■ Work request ■
Using the entries below, write out the line with "Instruction: Select the home/reset view icon", the line with "Task: Select the 电商交易 folder in tree", and every line in between, exactly as each is written.

■ Input data ■
-------
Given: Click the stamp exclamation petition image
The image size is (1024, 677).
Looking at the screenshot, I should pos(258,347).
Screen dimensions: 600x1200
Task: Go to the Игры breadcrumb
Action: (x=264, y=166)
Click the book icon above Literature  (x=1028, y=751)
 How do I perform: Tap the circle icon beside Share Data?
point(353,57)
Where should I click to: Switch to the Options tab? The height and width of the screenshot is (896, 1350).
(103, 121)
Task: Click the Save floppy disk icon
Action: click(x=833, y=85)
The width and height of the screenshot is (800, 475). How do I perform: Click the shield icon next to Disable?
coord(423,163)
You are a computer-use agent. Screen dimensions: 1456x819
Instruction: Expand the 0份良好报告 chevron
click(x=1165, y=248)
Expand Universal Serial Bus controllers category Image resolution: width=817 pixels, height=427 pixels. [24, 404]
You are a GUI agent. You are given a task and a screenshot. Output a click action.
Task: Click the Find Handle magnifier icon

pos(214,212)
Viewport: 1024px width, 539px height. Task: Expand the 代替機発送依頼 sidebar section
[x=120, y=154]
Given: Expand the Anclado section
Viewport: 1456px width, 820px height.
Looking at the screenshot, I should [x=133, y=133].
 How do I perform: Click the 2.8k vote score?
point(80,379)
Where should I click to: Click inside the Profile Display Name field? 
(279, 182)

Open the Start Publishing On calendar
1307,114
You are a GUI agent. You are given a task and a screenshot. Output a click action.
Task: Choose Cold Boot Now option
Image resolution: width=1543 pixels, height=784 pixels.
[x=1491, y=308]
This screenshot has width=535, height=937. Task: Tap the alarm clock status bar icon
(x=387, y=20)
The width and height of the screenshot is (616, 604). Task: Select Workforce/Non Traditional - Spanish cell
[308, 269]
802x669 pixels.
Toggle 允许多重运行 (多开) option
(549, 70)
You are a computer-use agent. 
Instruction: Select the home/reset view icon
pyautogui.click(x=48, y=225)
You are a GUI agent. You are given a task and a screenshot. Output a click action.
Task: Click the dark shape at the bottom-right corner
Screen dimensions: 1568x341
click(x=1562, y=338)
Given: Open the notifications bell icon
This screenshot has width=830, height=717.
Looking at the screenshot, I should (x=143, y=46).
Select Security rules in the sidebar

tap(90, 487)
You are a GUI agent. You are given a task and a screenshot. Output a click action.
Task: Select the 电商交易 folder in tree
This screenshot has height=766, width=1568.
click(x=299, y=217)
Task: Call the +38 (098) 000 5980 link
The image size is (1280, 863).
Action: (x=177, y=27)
-------
■ Completed exercise ■
Instruction: Select the home/reset view icon
pyautogui.click(x=48, y=225)
You are a GUI agent. You are given a task and a screenshot. Output a click action.
Task: Click the dark shape at the bottom-right corner
Screen dimensions: 1568x341
click(x=1562, y=338)
Given: Open the notifications bell icon
This screenshot has width=830, height=717.
Looking at the screenshot, I should (x=143, y=46).
Select Security rules in the sidebar

tap(90, 487)
You are a GUI agent. You are given a task and a screenshot. Output a click action.
Task: Select the 电商交易 folder in tree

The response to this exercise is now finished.